#### AIM OF THE TASK:
Will you transcribe all the entries word for word, skipping the pictures they hold?

[Collected data entries]
=== Section Start ===

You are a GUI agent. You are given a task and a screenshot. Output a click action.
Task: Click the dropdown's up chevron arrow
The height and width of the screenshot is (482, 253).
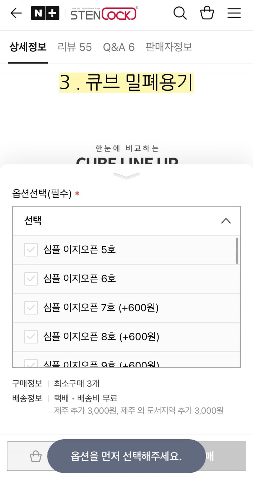(x=226, y=221)
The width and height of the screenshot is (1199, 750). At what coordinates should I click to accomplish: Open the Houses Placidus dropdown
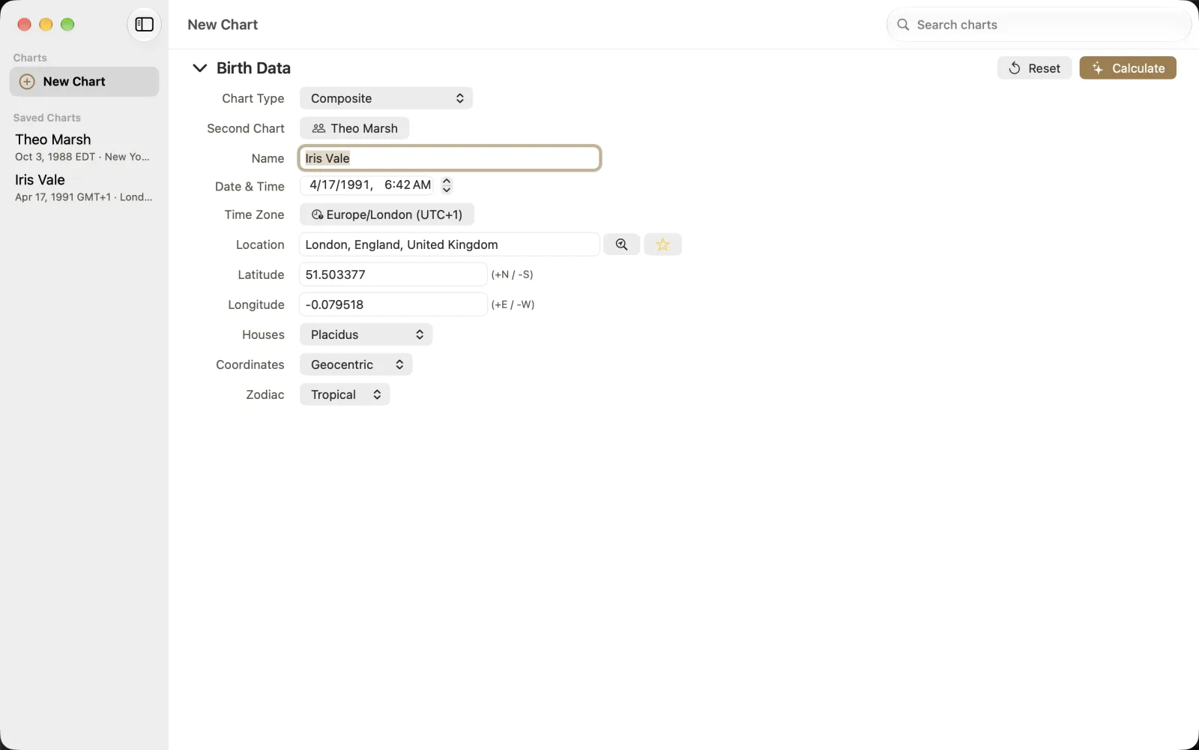tap(366, 335)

=== Section End ===

#### RESPONSE:
You are a GUI agent. You are given a task and a screenshot. Output a click action.
Task: Click the dropdown's up chevron arrow
The height and width of the screenshot is (482, 253).
(x=226, y=221)
The width and height of the screenshot is (1199, 750). At what coordinates should I click to accomplish: Open the Houses Placidus dropdown
tap(366, 335)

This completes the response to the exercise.